Raimundas Malašauskas is a curator and writer who lives and works in Brussels. He has a distinctively reflexive approach to writing and curating, drawing from various modes of communication. His questioning of the exhibition concept often results in unpredictable, playful projects. For My Oma’s Show & Tell, Malašauskas invites audiences to spend time with the multiple dimensions of a piece of linen cloth woven by his grandmother in 1936. The cloth has an intricate geometric grid and was prepared by Malašauskas’ grandmother from raw flax all the way through to the weaving of white thread.

The presentation is conceived in three parts. The first and second comprise a recorded conversation between Malašauskas’ mother Aldona and her long-time best friend, Zna, starting with the question; “how is linen produced?” The conversation evolves in two layers; one that brings to life the hand-making of linen, and the other which recalls a childhood amidst wartime, marked by memories of soldiers, looting, and death. These two realities cannot quite become one story, but coexist in a dreamlike shared reality. Here, Malašauskas revisits the linen together with a video projection made by Ona Julija Lukas Steponaityte for My Oma’s Show & Tell.

Sunday 10 December, 2 – 6 pm

2 pm
Melike Kara with Jeannel, Die Straße führt zu dir, 2023

Dêka

Melike Kara is a visual artist who lives and works in Cologne. She works across various mediums, including painting, sculpture, and photography. Her artistic practice revolves around themes of displacement, marginalization, and exclusion, with a particular focus on amplifying the voices of those often overlooked and unheard. In 2019, Kara presented a solo exhibition of new work here on the second floor of Kunstinstituut Melly that was , in part, inspired, in part, by her relationship with her grandmother. Having emigrated from Turkey to Cologne, her grandmother kept their family’s Kurdish roots alive, imparting oral histories, rituals, and lullabies.

For My Oma’s Show & Tell, Kara returns to source material that had been central to her exhibition here at Kunstinstituut Melly – a recording of her grandmother singing a Kurdish lullaby. On this occasion, the artist has invited her life-long friend and musician, Jeannel, to create a new musical piece based on both the lullaby and Kara’s grandmother’s recording of it. The result is an exploration into the commonalities of two seemingly non-related ancestral lineages, layering the songs of both their grandmothers into a piece of its own.

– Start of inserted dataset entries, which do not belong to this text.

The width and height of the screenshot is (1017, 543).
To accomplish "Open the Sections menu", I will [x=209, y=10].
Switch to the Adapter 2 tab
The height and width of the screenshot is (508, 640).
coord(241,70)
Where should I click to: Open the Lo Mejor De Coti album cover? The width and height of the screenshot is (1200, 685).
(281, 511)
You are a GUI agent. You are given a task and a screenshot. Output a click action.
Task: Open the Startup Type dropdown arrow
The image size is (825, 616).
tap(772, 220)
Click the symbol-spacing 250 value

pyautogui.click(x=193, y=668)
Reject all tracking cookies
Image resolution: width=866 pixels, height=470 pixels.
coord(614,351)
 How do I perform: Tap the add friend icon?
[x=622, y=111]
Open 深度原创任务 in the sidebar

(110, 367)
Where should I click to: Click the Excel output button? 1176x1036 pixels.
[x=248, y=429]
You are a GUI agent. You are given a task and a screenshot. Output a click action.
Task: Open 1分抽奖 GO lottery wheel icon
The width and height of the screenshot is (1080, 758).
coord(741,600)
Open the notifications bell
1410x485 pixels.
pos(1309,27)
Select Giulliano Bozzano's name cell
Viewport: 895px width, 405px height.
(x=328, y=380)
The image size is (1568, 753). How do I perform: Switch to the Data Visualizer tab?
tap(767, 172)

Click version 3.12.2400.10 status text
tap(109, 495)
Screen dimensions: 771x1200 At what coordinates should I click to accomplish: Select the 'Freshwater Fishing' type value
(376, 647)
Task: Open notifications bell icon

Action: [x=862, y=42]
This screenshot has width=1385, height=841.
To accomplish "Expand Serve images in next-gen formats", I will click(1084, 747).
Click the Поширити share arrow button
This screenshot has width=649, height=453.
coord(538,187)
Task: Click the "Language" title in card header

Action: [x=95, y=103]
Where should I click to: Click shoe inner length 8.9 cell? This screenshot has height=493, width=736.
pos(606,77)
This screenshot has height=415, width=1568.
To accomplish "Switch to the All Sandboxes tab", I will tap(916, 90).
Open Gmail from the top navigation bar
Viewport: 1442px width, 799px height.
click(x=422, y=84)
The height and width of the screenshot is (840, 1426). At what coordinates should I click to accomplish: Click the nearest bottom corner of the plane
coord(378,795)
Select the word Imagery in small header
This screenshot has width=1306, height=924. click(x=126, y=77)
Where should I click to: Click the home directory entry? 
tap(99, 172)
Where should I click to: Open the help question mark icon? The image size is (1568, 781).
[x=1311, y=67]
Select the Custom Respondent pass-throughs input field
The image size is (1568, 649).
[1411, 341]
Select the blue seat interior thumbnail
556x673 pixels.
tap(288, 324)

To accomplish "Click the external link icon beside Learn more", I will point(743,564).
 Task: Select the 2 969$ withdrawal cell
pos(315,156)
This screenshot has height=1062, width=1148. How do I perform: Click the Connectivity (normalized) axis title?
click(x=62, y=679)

Die Straße führt zu dir (‘The road leads towards you’) was deliberately created as a vocal piece to honor the voices, songs, and stories of both grandmothers, paying tribute to what connects them: womanhood, sisterhood, resilience, strength, solidarity, friendship, and a longing for home; attributes mirrored in Jeanne’s and Kara’s bond. Commissioned specially for My Oma, the piece will be performed for the first time, accompanied by a video created by the artist.

3 pm
Charlie Koolhaas, Harriët Freezerstraat, 2023

I'm looking for my grandmother in every woman.

Charlie Koolhaas uses photography, architecture, and writing 'to create landscapes that tell stories', especially in and about places she dwells and visits. The artist grew up in London, and is based in Rotterdam. She is one of three Dutch artists especially commissioned to realize a photo-based project for My Oma; the other two artists are Liedeke Kruk and Stacii Samedin. For this exhibition, Koolhaas creates a body of work about her late grandmother, Wilhelmina Eybergen, better known in The Netherlands by her pseudonym Harriët Freezer.

Freezer passed away just before Koolhaas was born. For the past year, the artist has been learning about her grandmother’s life and work, her career and influence. In the process, she has gathered scrapbooks made by Freezer, as well as related materials, memorabilia, and oral histories gathered through interviews. Koolhaas has also been visiting cities and towns throughout the Netherlands that have streets named after her grandmother’s pseudonym. From the 1990s to date, sixteen different streets go after this namesake. Koolhaas visited all of these, and took portraits of women at each of the streets; at times they pose accompanied by a partner, friend or colleague.